1775 - The Battle of Bunker Hill

During the American Revolution, British General William Howe lands his troops on the Charlestown peninsula overlooking Boston and leads them against Breed’s Hill, a fortified American position just below Bunker Hill. As the British advanced in columns against the Americans, Patriot General William Prescott reportedly told his men, “Don’t one of you fire until you see the whites of their eyes!” When the Redcoats were within 40 yards, the Americans let loose with a lethal barrage of musket fire, cutting down nearly 100 enemy troops and throwing the British into retreat. After reforming his lines, Howe attacked again, with much the same result. However, Prescott’s men were now low on ammunition, and when Howe led his men up the hill for a third time, they reached the redoubts and engaged the Americans in hand-to-hand combat. The outnumbered Americans were forced to retreat.

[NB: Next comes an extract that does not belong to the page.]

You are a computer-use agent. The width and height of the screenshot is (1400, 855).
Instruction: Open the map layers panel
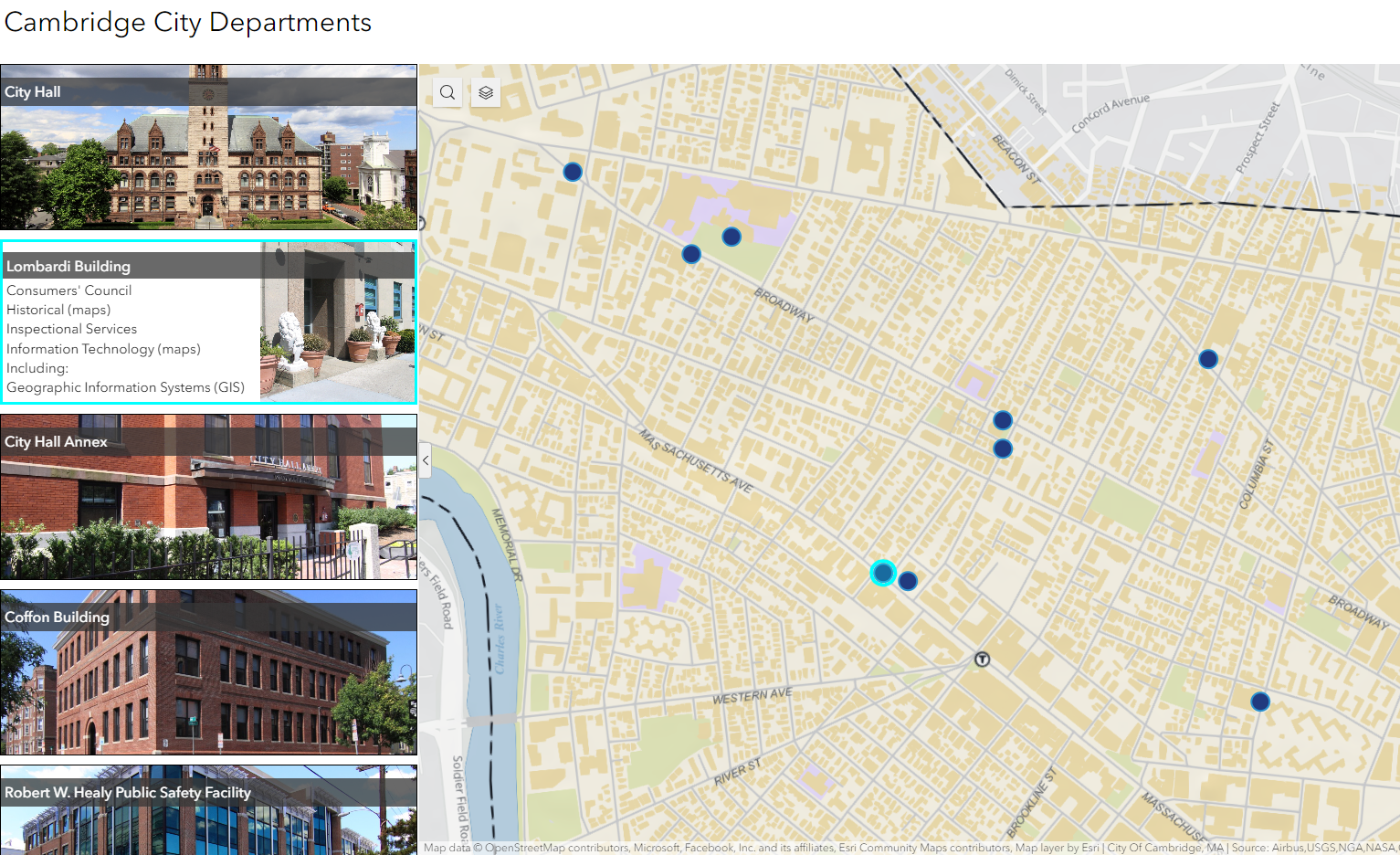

1940 - France Surrenders To Germany

With Paris fallen and the German conquest of France reaching its conclusion, Marshal Henri Pýtain replaces Paul Reynaud as prime minister and announces his intention to sign an armistice with the Nazis. The next day, French General Charles de Gaulle, not very well known even to the French, made a broadcast to France from England, urging his countrymen to continue the fight against Germany.


1972 - Watergate Burglars Arrested

In the early morning of June 17, 1972, five men are arrested for breaking into the Democratic National Committee headquarters at the Watergate, an office-hotel-apartment complex in Washington, D.C. In their possession were burglary tools, cameras and film, and three pen-size tear gas guns. At the scene of the crime, and in rooms the men rented at the Watergate, sophisticated electronic bugging equipment was found. Three of the men were Cuban exiles, one was a Cuban American, and the fifth was James W. McCord, Jr., a former CIA agent. That day, the suspects, who said they were “anti-communists,” were charged with felonious burglary and possession of implements of crime.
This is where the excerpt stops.